Reproduce every record below exactly, without the pictures.

Data for review START

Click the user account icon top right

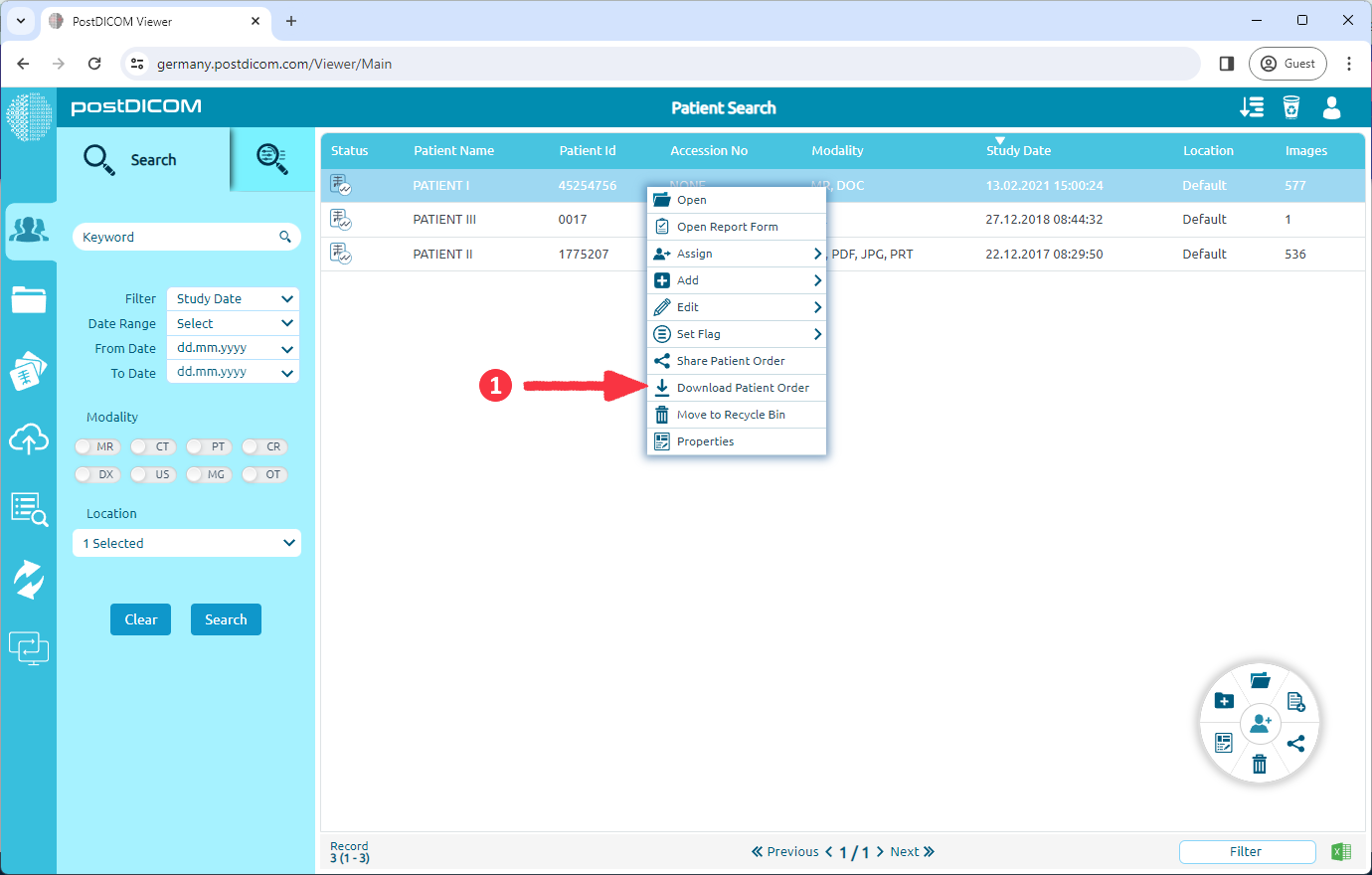click(x=1331, y=107)
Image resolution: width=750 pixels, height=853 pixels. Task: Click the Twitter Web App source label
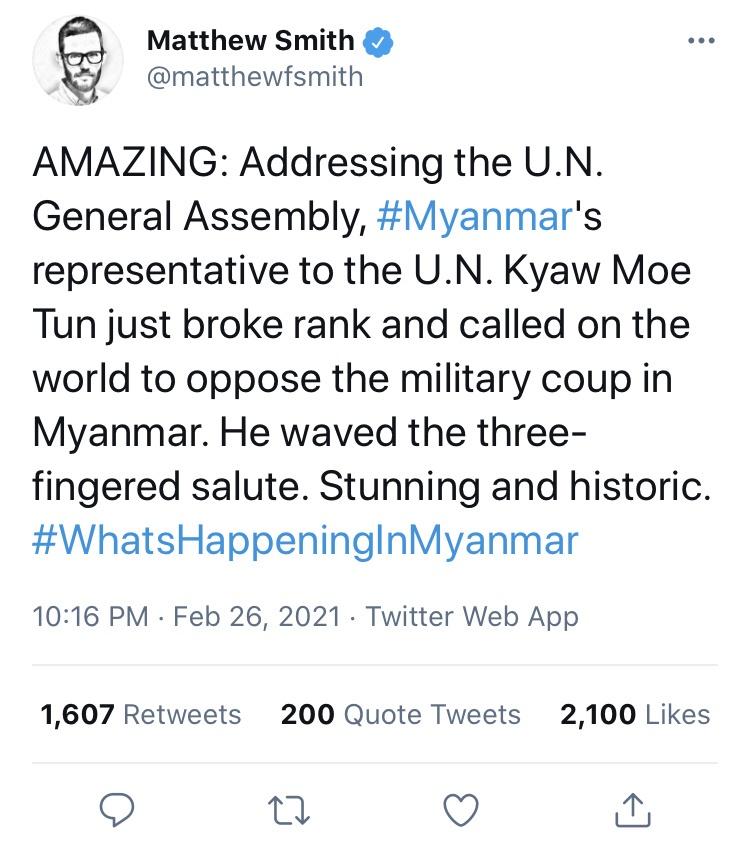[x=472, y=616]
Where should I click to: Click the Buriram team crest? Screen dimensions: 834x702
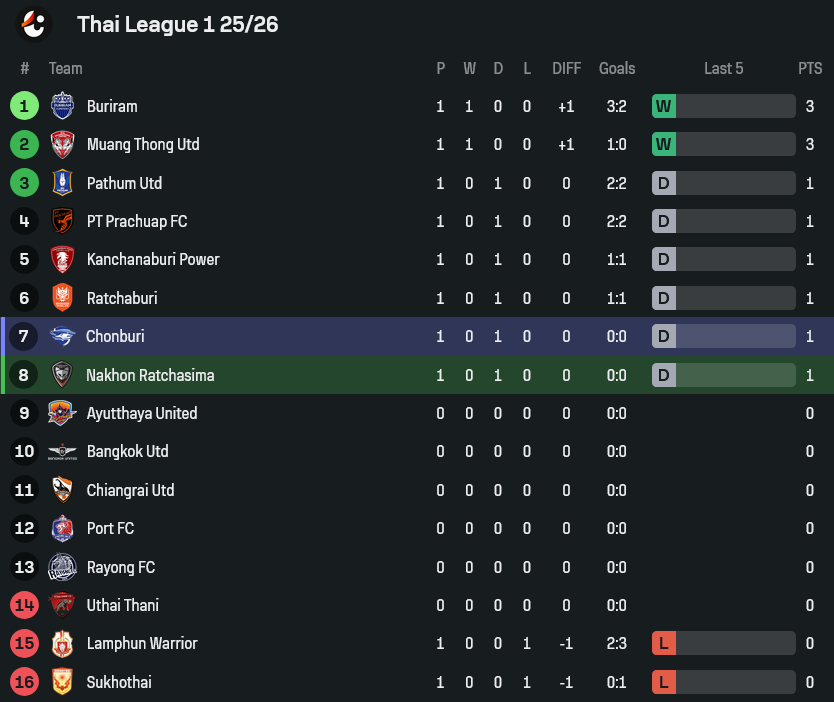click(62, 106)
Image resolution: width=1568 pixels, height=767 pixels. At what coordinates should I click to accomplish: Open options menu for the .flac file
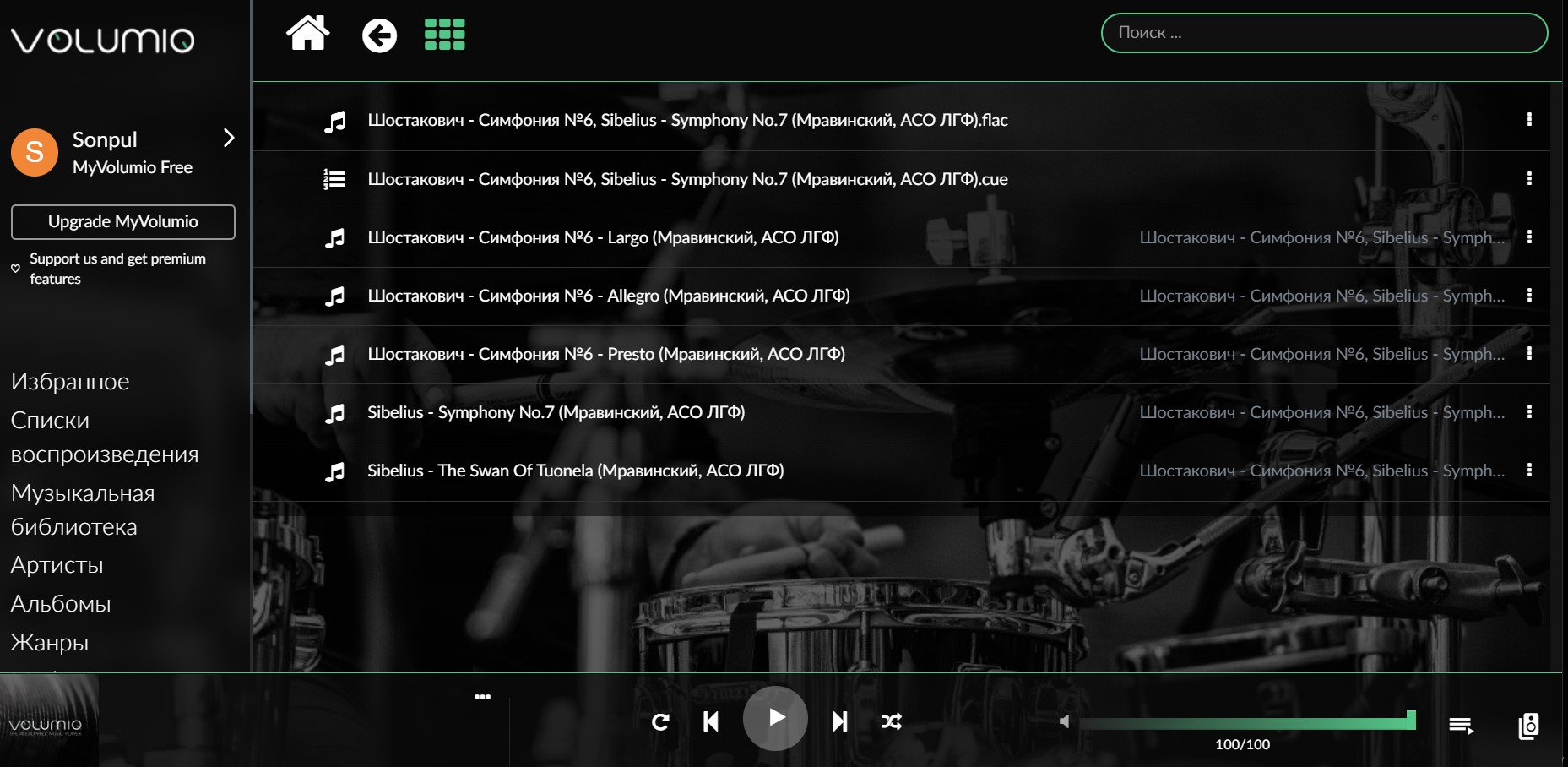click(1529, 120)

Data for review END

Finished exercise:
Click the user account icon top right

click(x=1331, y=107)
Image resolution: width=750 pixels, height=853 pixels. Task: Click the Twitter Web App source label
[x=472, y=616]
Where should I click to: Click the Buriram team crest? Screen dimensions: 834x702
click(62, 106)
Image resolution: width=1568 pixels, height=767 pixels. At what coordinates should I click to accomplish: Open options menu for the .flac file
click(1529, 120)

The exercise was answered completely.